Symlink: returns symbolic links.
Last Modified At
You can specify Start Date and End Date for Last Modified At. The values of Start Date and End Date are accurate to seconds.
Object Size
You can select Equal To, Greater Than, Greater Than or Equal To, Less Than, or Less Than or Equal To for Object Size. Unit: KB.
Object Versions
You can search for only the current versions of objects.
Object ETag and tag conditions
If you want to search for objects based on their ETags and tags, you can enter the ETags or tags of the objects that you want to display in the search results.
ETags support only exact match. An ETag must be enclosed in quotation marks (“). Example: "5B3C1A2E0563E1B002CC607C6689". If you want to specify multiple ETags, separate them with line feeds.
Specify Object Tags by using key-value pairs. The keys and values of object tags are case-sensitive. For more information about tag rules, see Add tags to an object.
Search result settings
You can sort the search results and view statistics on search results based on specific conditions.
Object Sort Order: You can sort the search results in the Ascending, Descending, or Default order based on the Last Modified Time, Object Name, and Object Size based on your business requirements.
Data Aggregation: You can view statistics on the search results based on specific conditions, such as de-duplication, group count, maximum, minimum, average, and sum. This facilitates efficient data analysis and management.
FAQ
When hundreds of millions of objects are stored in a bucket, why are data indexes not created for a long period of time?

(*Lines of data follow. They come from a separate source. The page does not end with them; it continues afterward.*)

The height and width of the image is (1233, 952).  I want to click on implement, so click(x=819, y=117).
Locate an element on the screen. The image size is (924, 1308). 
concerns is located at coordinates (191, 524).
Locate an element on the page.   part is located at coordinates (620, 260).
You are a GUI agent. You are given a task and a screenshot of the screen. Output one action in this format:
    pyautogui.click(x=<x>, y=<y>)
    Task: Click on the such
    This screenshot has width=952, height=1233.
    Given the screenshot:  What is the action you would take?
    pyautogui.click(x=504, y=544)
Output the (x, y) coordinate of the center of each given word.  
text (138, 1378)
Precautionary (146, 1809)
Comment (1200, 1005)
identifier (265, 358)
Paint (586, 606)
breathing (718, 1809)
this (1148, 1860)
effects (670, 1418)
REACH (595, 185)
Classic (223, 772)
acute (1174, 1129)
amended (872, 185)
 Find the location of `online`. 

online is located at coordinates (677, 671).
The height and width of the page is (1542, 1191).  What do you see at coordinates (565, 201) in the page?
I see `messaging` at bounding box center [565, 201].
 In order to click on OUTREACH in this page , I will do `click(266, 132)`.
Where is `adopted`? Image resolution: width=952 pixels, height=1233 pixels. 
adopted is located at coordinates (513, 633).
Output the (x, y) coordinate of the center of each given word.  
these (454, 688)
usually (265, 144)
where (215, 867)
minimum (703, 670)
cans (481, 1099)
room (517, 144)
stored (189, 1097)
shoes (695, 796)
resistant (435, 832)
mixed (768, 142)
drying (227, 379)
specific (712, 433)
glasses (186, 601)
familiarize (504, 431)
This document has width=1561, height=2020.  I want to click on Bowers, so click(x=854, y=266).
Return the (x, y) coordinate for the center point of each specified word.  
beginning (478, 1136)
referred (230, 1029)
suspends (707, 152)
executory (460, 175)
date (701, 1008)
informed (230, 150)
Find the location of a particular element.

Approximately 1 second is required to create indexes for 600 objects. You can estimate the period of time required to create indexes based on the number of objects in the bucket.
References
MetaSearch supports multiple filtering conditions, such as the last modified time, storage class, ACL, and size of objects. If you want to search for OSS objects whose last modified time is within a specific period of time from a large number of objects in a bucket, see How to filter OSS objects whose last modified time is within a specific period of time.